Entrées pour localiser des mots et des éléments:
· · · · · · ·

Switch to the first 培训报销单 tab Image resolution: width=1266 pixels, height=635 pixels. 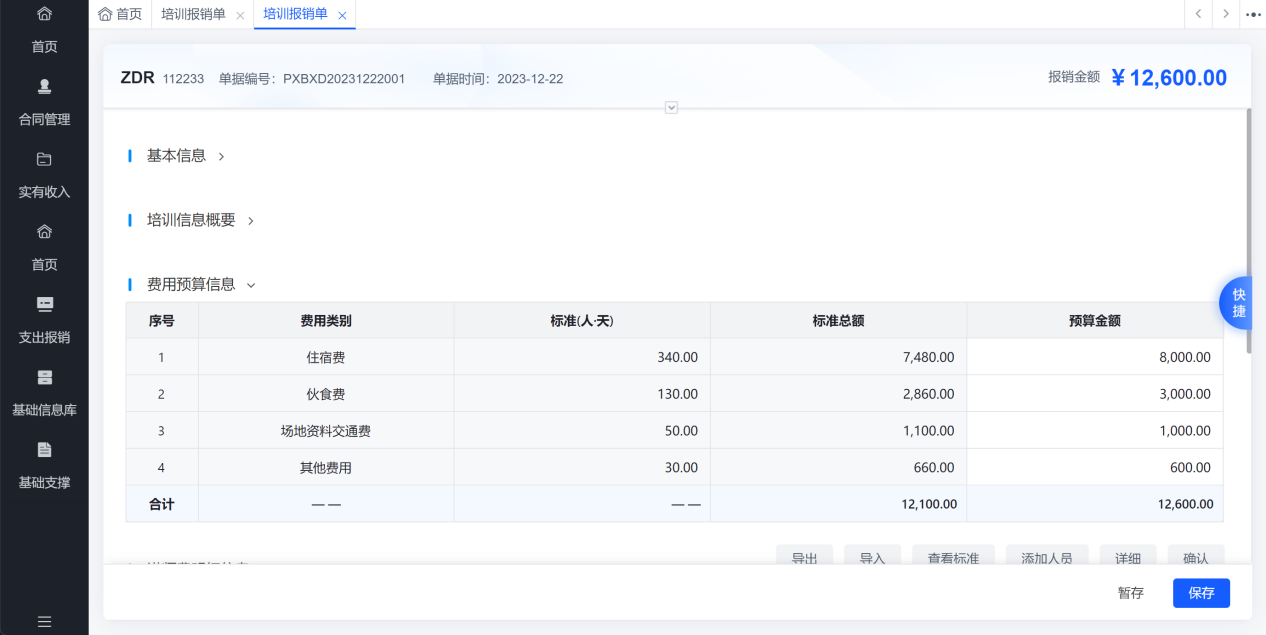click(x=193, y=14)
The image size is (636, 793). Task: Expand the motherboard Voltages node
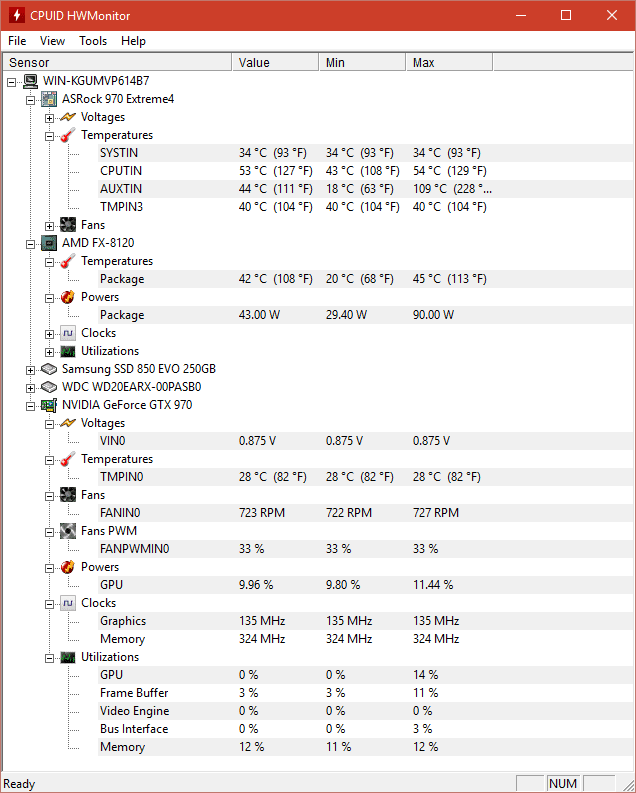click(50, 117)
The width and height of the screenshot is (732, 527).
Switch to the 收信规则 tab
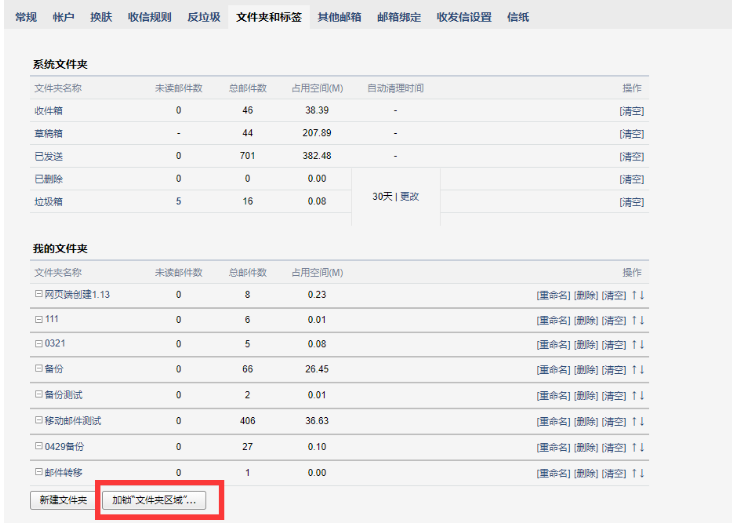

· · · · · · ·

TÂCHE DEMANDÉE — Mettez dans une liste JSON de chaînes, une chaîne par ligne et sans les lignes vides, les lignes des items ci-dessus, en partant de celle qui contient "The width and" et en allant jusqu'à la fin des items, bornes incluses. Laissez les images hors de la réponse.

SOLUTION PROPOSÉE —
[
  "The width and height of the screenshot is (732, 527).",
  "Switch to the 收信规则 tab"
]